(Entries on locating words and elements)
* * * *
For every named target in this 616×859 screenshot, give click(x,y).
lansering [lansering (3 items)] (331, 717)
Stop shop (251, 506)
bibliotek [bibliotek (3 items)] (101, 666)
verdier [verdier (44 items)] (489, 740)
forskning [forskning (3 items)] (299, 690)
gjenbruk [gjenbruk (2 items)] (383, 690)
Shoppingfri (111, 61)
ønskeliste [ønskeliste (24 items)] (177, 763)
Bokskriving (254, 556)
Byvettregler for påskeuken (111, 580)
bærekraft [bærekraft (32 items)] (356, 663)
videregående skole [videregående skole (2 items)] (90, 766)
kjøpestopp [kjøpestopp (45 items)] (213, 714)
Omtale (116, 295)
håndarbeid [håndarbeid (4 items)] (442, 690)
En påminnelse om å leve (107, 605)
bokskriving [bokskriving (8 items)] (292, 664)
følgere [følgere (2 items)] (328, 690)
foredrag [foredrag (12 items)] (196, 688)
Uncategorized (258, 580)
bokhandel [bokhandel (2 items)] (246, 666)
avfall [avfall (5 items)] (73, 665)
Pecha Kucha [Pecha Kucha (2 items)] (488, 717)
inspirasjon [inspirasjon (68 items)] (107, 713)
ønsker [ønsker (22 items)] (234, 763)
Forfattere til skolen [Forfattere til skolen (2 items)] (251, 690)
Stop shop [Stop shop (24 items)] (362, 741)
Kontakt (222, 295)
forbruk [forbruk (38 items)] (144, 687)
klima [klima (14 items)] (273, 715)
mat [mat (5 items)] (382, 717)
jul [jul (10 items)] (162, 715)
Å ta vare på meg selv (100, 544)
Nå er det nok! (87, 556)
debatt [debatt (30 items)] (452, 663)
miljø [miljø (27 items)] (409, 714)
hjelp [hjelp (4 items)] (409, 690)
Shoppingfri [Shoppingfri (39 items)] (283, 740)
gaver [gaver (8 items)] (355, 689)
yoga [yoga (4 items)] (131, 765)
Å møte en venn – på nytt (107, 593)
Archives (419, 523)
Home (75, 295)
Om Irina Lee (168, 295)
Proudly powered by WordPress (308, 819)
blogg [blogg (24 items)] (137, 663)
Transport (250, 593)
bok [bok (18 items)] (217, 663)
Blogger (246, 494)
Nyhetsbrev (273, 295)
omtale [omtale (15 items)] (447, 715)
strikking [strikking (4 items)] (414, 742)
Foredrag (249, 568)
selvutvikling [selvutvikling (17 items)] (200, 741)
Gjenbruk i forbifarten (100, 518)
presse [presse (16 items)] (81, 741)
* * * *
PROBLEM DETAILS
Print all of the records above verbatim, line by line, with no changes.

CORRECT RESPONSE
For every named target in this 616×859 screenshot, give click(x,y).
lansering [lansering (3 items)] (331, 717)
Stop shop (251, 506)
bibliotek [bibliotek (3 items)] (101, 666)
verdier [verdier (44 items)] (489, 740)
forskning [forskning (3 items)] (299, 690)
gjenbruk [gjenbruk (2 items)] (383, 690)
Shoppingfri (111, 61)
ønskeliste [ønskeliste (24 items)] (177, 763)
Bokskriving (254, 556)
Byvettregler for påskeuken (111, 580)
bærekraft [bærekraft (32 items)] (356, 663)
videregående skole [videregående skole (2 items)] (90, 766)
kjøpestopp [kjøpestopp (45 items)] (213, 714)
Omtale (116, 295)
håndarbeid [håndarbeid (4 items)] (442, 690)
En påminnelse om å leve (107, 605)
bokskriving [bokskriving (8 items)] (292, 664)
følgere [følgere (2 items)] (328, 690)
foredrag [foredrag (12 items)] (196, 688)
Uncategorized (258, 580)
bokhandel [bokhandel (2 items)] (246, 666)
avfall [avfall (5 items)] (73, 665)
Pecha Kucha [Pecha Kucha (2 items)] (488, 717)
inspirasjon [inspirasjon (68 items)] (107, 713)
ønsker [ønsker (22 items)] (234, 763)
Forfattere til skolen [Forfattere til skolen (2 items)] (251, 690)
Stop shop [Stop shop (24 items)] (362, 741)
Kontakt (222, 295)
forbruk [forbruk (38 items)] (144, 687)
klima [klima (14 items)] (273, 715)
mat [mat (5 items)] (382, 717)
jul [jul (10 items)] (162, 715)
Å ta vare på meg selv (100, 544)
Nå er det nok! (87, 556)
debatt [debatt (30 items)] (452, 663)
miljø [miljø (27 items)] (409, 714)
hjelp [hjelp (4 items)] (409, 690)
Shoppingfri [Shoppingfri (39 items)] (283, 740)
gaver [gaver (8 items)] (355, 689)
yoga [yoga (4 items)] (131, 765)
Å møte en venn – på nytt (107, 593)
Archives (419, 523)
Home (75, 295)
Om Irina Lee (168, 295)
Proudly powered by WordPress (308, 819)
blogg [blogg (24 items)] (137, 663)
Transport (250, 593)
bok [bok (18 items)] (217, 663)
Blogger (246, 494)
Nyhetsbrev (273, 295)
omtale [omtale (15 items)] (447, 715)
strikking [strikking (4 items)] (414, 742)
Foredrag (249, 568)
selvutvikling [selvutvikling (17 items)] (200, 741)
Gjenbruk i forbifarten (100, 518)
presse [presse (16 items)] (81, 741)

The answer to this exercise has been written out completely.